Call Me By Your Name

Directed by: Luca Guadagnino

Starring: Timothée Chalamet, Armie Hammer, Michael Stuhlbarg

Rated R, 132 minutes

 

There is much about “Call Me by Your Name” that should alienate it from the average American moviegoer of 2018. Set in idyllic northern Italy in 1983 and depicting a quiet romance between two academically inclined Jewish men, the movie would seem to peg itself as inaccessibly arthouse. And make no mistake, this is a slow, at times irritatingly precocious movie, and one with few surprises. Nevertheless, “Call Me by Your Name” is a moving, indelible film, because rather than attempting to push something extraordinary upon us, it shows us the little recognizable truths that so often go unspoken and leaves us to grapple with them.

On the surface, the film’s plot bears a striking similarity to that of virtually any other young love story you may have seen, with the one twist that the leads are both men. Boy meets boy; boy finds boy arrogant and uncouth, but unexpectedly finds himself attracted to boy, and is later surprised to learn that the feeling is reciprocated. Finally, boy and boy join in a harmonious display of infatuation, which is cut off too soon by circumstances outside of their control, although not before we get plenty of scenes of late-night swimming in secluded lagoons, bike rides down long pastoral roads, notes passed under doors, and so on.

What could have easily felt like another fantastical story of lovers in Paradise is kept grounded by a script that makes clear that this idealism is the byproduct, not the source, of the central relationship. The romance between the two men truly builds in the smaller moments: a hand brushing a shoulder, perhaps by accident and perhaps not; a request to play a song on the piano a certain way; even the closing of a bathroom door—in other words, all the tiny gestures that feel so large to someone newly in love. That such a nuanced and honest script could come from James Ivory, the filmmaker best known for the dully genteel period pieces he made with Ismail Merchant, is nothing short of a miracle.

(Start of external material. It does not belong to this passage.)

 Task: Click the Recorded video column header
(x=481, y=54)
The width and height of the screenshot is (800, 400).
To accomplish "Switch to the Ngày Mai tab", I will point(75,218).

More impressive still are the performances of the film’s leads, Timothée Chalamet (“Lady Bird”) and Armie Hammer (“The Social Network”). Chalamet, as the young, bookish musician Elio, shows us alternately the hopefulness of young love, embarrassment at one’s own crudeness, the despair of watching the object of his affection paying him no attention, and confusion at how to physically be with another in a way that adequately conveys the magnitude of his feelings. And Oliver, a graduate student who meets Elio when he comes to work for Elio’s father for the summer, is a fascinating foil to the younger boy. A proud foreigner, confident and outwardly invested in other interests, Hammer’s Oliver is slyly observant, and eventually, surprisingly, passionate.

Director Luca Guadagnino, given these talented actors and this remarkably layered script, creates an atmosphere of almost unbearable dreaminess for them to inhabit, complete with a fluttering piano-driven score and visuals that recall the laziness and restlessness of a summer spent in boredom. The film’s editing, meanwhile, draws our attention to the smallness of the scenes; some scenes consist entirely of someone walking into a room, or walking out of a room, or closing a door. Like last year’s “Manchester by the Sea,” “Call Me by Your Name” revels in the brief snippets that add up to a story, rather than predetermined plot points that force one.

If Guadagnino has misjudged anywhere, it’s in the film’s final act, which searches in vain for a clean way to tie up the loose ends previously laid out. What could have ended on a wistfully ambiguous note instead ends with an overacted epilogue, a devolution into melodrama that the film up till then eschews.

Nevertheless, “Call Me by Your Name” remains a deeply satisfying film, because the production details and the characteristics that bind Elio and Oliver work together to evoke something familiar, even universal. And while the movie centers on a gay relationship, the orientation of its characters has nothing to do with the drama that unfolds; this is not a movie about gay love, but a movie about love. And in being so simple, so apolitical, it feels at once both charmingly anachronistic and excitingly ahead of its time.